EXERCISE REQUIREMENTS: Restate every record exactly, with nothing skipped.

SOURCE DATA:

-*-

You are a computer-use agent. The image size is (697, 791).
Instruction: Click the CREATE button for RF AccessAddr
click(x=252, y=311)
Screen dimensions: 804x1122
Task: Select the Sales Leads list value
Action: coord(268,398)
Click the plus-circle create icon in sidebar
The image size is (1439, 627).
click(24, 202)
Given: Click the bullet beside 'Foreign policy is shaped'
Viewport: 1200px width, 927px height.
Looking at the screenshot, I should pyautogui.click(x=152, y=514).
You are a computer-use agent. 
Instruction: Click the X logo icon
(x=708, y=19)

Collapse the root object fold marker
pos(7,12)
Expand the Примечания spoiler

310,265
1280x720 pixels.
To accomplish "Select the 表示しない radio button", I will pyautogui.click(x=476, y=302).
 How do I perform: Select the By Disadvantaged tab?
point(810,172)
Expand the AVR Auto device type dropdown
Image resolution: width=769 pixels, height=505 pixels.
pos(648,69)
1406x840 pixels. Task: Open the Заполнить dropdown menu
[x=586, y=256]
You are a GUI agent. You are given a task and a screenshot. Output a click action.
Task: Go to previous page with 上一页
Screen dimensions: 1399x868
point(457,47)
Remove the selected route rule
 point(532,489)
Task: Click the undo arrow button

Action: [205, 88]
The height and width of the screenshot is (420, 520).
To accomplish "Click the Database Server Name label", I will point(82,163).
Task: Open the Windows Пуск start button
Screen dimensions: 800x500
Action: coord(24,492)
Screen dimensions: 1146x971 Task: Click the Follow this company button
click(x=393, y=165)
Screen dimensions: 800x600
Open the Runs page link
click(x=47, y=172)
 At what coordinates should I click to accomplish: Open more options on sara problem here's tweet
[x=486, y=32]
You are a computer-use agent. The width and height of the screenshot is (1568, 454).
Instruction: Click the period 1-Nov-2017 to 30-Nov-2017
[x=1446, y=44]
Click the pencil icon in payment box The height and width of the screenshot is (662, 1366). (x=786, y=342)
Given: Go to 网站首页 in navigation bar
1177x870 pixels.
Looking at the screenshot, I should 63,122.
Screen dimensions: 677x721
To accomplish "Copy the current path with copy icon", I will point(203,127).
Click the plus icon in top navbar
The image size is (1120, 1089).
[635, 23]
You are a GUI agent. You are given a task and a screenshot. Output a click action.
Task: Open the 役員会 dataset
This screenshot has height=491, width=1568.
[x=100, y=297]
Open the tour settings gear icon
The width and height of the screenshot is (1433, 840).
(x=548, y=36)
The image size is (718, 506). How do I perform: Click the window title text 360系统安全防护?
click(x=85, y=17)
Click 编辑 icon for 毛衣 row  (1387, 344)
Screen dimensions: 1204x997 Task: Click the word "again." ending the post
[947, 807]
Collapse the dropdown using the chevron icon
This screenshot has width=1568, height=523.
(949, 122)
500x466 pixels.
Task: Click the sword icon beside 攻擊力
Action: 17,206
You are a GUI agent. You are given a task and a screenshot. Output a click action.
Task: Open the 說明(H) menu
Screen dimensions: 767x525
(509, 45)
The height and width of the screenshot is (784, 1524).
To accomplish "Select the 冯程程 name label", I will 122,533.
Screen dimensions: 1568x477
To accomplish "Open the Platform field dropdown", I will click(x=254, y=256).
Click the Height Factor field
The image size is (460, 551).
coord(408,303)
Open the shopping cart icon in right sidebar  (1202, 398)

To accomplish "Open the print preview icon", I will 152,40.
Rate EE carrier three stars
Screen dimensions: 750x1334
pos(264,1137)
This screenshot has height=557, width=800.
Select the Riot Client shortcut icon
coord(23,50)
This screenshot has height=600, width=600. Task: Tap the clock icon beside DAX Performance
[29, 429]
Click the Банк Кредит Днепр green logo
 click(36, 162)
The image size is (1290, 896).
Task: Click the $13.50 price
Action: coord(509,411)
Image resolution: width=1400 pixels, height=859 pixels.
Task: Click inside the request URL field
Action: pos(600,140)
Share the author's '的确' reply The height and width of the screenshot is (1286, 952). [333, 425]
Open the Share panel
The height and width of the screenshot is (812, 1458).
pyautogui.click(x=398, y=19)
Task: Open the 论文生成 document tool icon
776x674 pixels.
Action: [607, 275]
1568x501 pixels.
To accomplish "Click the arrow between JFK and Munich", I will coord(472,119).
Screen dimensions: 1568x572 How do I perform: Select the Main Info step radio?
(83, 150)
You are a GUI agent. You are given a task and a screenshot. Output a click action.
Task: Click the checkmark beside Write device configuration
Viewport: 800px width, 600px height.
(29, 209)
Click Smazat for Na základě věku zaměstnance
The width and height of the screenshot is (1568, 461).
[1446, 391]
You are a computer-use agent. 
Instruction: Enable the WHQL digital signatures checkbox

-*-

SOLUTION:
You are a computer-use agent. The image size is (697, 791).
Instruction: Click the CREATE button for RF AccessAddr
click(x=252, y=311)
Screen dimensions: 804x1122
Task: Select the Sales Leads list value
Action: coord(268,398)
Click the plus-circle create icon in sidebar
The image size is (1439, 627).
click(24, 202)
Given: Click the bullet beside 'Foreign policy is shaped'
Viewport: 1200px width, 927px height.
Looking at the screenshot, I should pyautogui.click(x=152, y=514).
You are a computer-use agent. 
Instruction: Click the X logo icon
(x=708, y=19)

Collapse the root object fold marker
pos(7,12)
Expand the Примечания spoiler

310,265
1280x720 pixels.
To accomplish "Select the 表示しない radio button", I will pyautogui.click(x=476, y=302).
 How do I perform: Select the By Disadvantaged tab?
point(810,172)
Expand the AVR Auto device type dropdown
Image resolution: width=769 pixels, height=505 pixels.
pos(648,69)
1406x840 pixels. Task: Open the Заполнить dropdown menu
[x=586, y=256]
You are a GUI agent. You are given a task and a screenshot. Output a click action.
Task: Go to previous page with 上一页
Screen dimensions: 1399x868
point(457,47)
Remove the selected route rule
 point(532,489)
Task: Click the undo arrow button

Action: [205, 88]
The height and width of the screenshot is (420, 520).
To accomplish "Click the Database Server Name label", I will point(82,163).
Task: Open the Windows Пуск start button
Screen dimensions: 800x500
Action: coord(24,492)
Screen dimensions: 1146x971 Task: Click the Follow this company button
click(x=393, y=165)
Screen dimensions: 800x600
Open the Runs page link
click(x=47, y=172)
 At what coordinates should I click to accomplish: Open more options on sara problem here's tweet
[x=486, y=32]
You are a computer-use agent. The width and height of the screenshot is (1568, 454).
Instruction: Click the period 1-Nov-2017 to 30-Nov-2017
[x=1446, y=44]
Click the pencil icon in payment box The height and width of the screenshot is (662, 1366). (x=786, y=342)
Given: Go to 网站首页 in navigation bar
1177x870 pixels.
Looking at the screenshot, I should 63,122.
Screen dimensions: 677x721
To accomplish "Copy the current path with copy icon", I will point(203,127).
Click the plus icon in top navbar
The image size is (1120, 1089).
[635, 23]
You are a GUI agent. You are given a task and a screenshot. Output a click action.
Task: Open the 役員会 dataset
This screenshot has height=491, width=1568.
[x=100, y=297]
Open the tour settings gear icon
The width and height of the screenshot is (1433, 840).
(x=548, y=36)
The image size is (718, 506). How do I perform: Click the window title text 360系统安全防护?
click(x=85, y=17)
Click 编辑 icon for 毛衣 row  (1387, 344)
Screen dimensions: 1204x997 Task: Click the word "again." ending the post
[947, 807]
Collapse the dropdown using the chevron icon
This screenshot has width=1568, height=523.
(949, 122)
500x466 pixels.
Task: Click the sword icon beside 攻擊力
Action: 17,206
You are a GUI agent. You are given a task and a screenshot. Output a click action.
Task: Open the 說明(H) menu
Screen dimensions: 767x525
(509, 45)
The height and width of the screenshot is (784, 1524).
To accomplish "Select the 冯程程 name label", I will 122,533.
Screen dimensions: 1568x477
To accomplish "Open the Platform field dropdown", I will click(x=254, y=256).
Click the Height Factor field
The image size is (460, 551).
coord(408,303)
Open the shopping cart icon in right sidebar  (1202, 398)

To accomplish "Open the print preview icon", I will 152,40.
Rate EE carrier three stars
Screen dimensions: 750x1334
pos(264,1137)
This screenshot has height=557, width=800.
Select the Riot Client shortcut icon
coord(23,50)
This screenshot has height=600, width=600. Task: Tap the clock icon beside DAX Performance
[29, 429]
Click the Банк Кредит Днепр green logo
 click(36, 162)
The image size is (1290, 896).
Task: Click the $13.50 price
Action: coord(509,411)
Image resolution: width=1400 pixels, height=859 pixels.
Task: Click inside the request URL field
Action: pos(600,140)
Share the author's '的确' reply The height and width of the screenshot is (1286, 952). [333, 425]
Open the Share panel
The height and width of the screenshot is (812, 1458).
pyautogui.click(x=398, y=19)
Task: Open the 论文生成 document tool icon
776x674 pixels.
Action: [607, 275]
1568x501 pixels.
To accomplish "Click the arrow between JFK and Munich", I will coord(472,119).
Screen dimensions: 1568x572 How do I perform: Select the Main Info step radio?
(83, 150)
You are a GUI agent. You are given a task and a screenshot. Output a click action.
Task: Click the checkmark beside Write device configuration
Viewport: 800px width, 600px height.
(29, 209)
Click Smazat for Na základě věku zaměstnance
The width and height of the screenshot is (1568, 461).
[1446, 391]
You are a computer-use agent. 
Instruction: Enable the WHQL digital signatures checkbox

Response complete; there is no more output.